→ **TEXT PROVIDED**
How to Onboard Engineers Faster (It's Not About Better Docs)
How to onboard engineers faster by fixing the real bottleneck: scattered context across Slack, GitHub, and Linear that no wiki captures.
By Ellis Keane · 2026-03-31
When I Joined a Team That Had No Idea How They Worked
If you're wondering how to onboard engineers faster, let me tell you about my own onboarding experience – because it's probably the best argument I've got.
Back in 2019, I joined a startup in San Francisco as their third engineer. The CTO – a brilliant and spectacularly disorganised bloke – handed me a laptop on day one and essentially said, "The codebase is on GitHub. We use Slack for everything else. Good luck."
That was the onboarding programme.
I spent my first three weeks doing something that, in retrospect, had nothing to do with engineering: archaeology. Digging through Slack threads from six months ago to understand why the authentication system was built the way it was. Scrolling through closed GitHub PRs to find conversations about database schema decisions that nobody had documented anywhere (because of course they hadn't). Asking questions in #general that got answered with "oh yeah, that – we changed our minds about that in January, check the thread with our designer."
Which thread? With which designer? In which channel?
He wasn't a bad manager. He was operating in a world where institutional knowledge lived exclusively in people's heads and scattered across four different tools – which, if we're honest, describes most engineering teams. Every question I asked required someone to stop what they were doing, context-switch into "onboarding mode," dig up the relevant thread or document, and then try to reconstruct reasoning behind a decision they'd made months ago. You could practically hear the mental gears grinding.
Three weeks of an engineer doing archaeology instead of engineering, plus the cumulative interruption cost of everyone fielding my questions – that's real money, even if it never appears on a balance sheet.
That experience wasn't unique, either. I spent a decade running Vulcan, our design and engineering agency, and spent a surprising amount of it walking into organisations that were somehow even more disorganised than I was (a low bar, honestly). Every client, same pattern: the knowledge existed, it just lived in people's heads, and in tools nobody thought to connect.
How to Onboard Engineers Faster: Fix the Search Problem, Not the Docs Problem
Most onboarding playbooks treat engineer onboarding as a content problem. Write better docs! Build a Notion wiki! Create an onboarding checklist with colour-coded milestones!
Checklists are fine. I'm not going to tell you to throw away your "Day 1 – Day 30" template. But the actual bottleneck isn't "we don't have enough documentation." It's that the useful context – the messy, nuanced, real stuff – lives in Slack threads, GitHub PR comments, Linear issue descriptions, and the occasional Figma annotation that a designer left six weeks before the new hire arrived. We've collectively spent two decades building wikis that describe what software does, and almost no time making the why discoverable.
No wiki captures the "why." Wikis capture what someone thought was worth writing down, which is a completely different thing from what a new engineer actually needs to know.
The real onboarding bottleneck isn't documentation – it's that the useful context lives in tools nobody thought to search. attribution: Chris Calo
When I've onboarded engineers since then – first at a design agency, then building Sugarbug – I've watched the same pattern repeat. The questions new hires ask fall into roughly four categories, and only one of them is addressed by traditional onboarding docs:
What docs cover
- Architecture overview – system diagrams, service boundaries, deployment topology
- Local setup – how to clone, build, run, and test
- Coding standards – linting rules, PR conventions, naming patterns
What docs miss
- Decision history – why this architecture, not the three alternatives discussed in Slack?

→ **GIVEN DATA**
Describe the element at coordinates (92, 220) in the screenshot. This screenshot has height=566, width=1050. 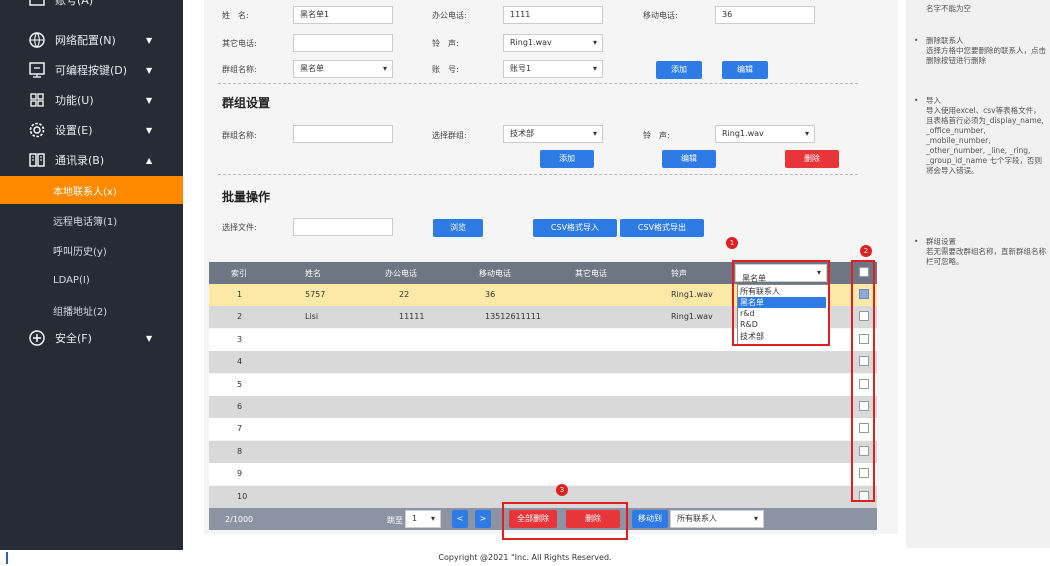
I see `sidebar-subitem-remote-phonebook: 远程电话簿(1)` at that location.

→ **YOUR ASSIGNMENT**
Continue the article on onboarding engineers faster, starting right after its last line.

→ **EXERCISE RESULT**
- Tribal knowledge – who actually owns the billing module? Who made that CSS decision?
- Context chains – a Linear issue linked to a PR linked to a design discussion linked to a product spec
- Active state – what's being worked on right now, and why?
The "docs cover" column is what most teams optimise for. In my experience, the "docs miss" column is where new engineers spend the bulk of their ramp-up time – it's where the real answers live, and it's where nobody thinks to point new hires.
That information isn't missing because nobody wrote it down. It was written down – in a Slack message, a GitHub review comment, a Linear issue update. The problem is discoverability, not documentation.
The Interruption Tax Nobody Budgets For
Every time a new engineer asks "why did we build it this way?" and a senior engineer drops what they're doing to answer, two things happen. The new hire gets an answer (good), and the senior engineer loses a meaningful chunk of productive focus – not the 2 minutes the question took, but the 15-odd minutes it takes to find the relevant thread, remember the reasoning, and re-focus on what they were doing before.
stat: "Several per day" headline: "Interruptions from a single ramping engineer" source: "Based on our own onboarding patterns at Sugarbug"
When you're hiring two engineers in the same quarter (which, if you're a growing startup, you probably are), your existing team absorbs a genuinely unreasonable number of interruptions for weeks on end. The people you hired to increase velocity are, temporarily, decreasing it. Nobody budgets for this because nobody measures it – it just shows up as a vague sense that "the team feels slower this quarter" without anyone connecting it to onboarding.
And the bit that stings most: the answers to these questions already exist somewhere. They're in Slack, in GitHub, in Linear. The information was captured at the moment the decision was made. It's just sitting in a tool that nobody told the new hire to search, in a channel they don't know exists, under a thread title that makes no sense out of context.
Connected Context: What It Means In Practice
Connected context in engineer onboarding means a new hire can search across every tool your team uses – Slack, GitHub, Linear, Notion – from a single interface. Not just keyword search (Slack's search is, let's be honest, adequate at best and actively hostile at worst), but contextual search that understands the relationships between things.
"Show me everything related to the billing module refactor" returns: the Linear epic, the six PRs on GitHub, the Slack thread where the team debated the approach, and the Notion architecture doc – all connected, all in chronological order, no archaeology required.
That's the concept: a knowledge graph that maps relationships between your team's work across every tool, creating a living index of who decided what, where, and why.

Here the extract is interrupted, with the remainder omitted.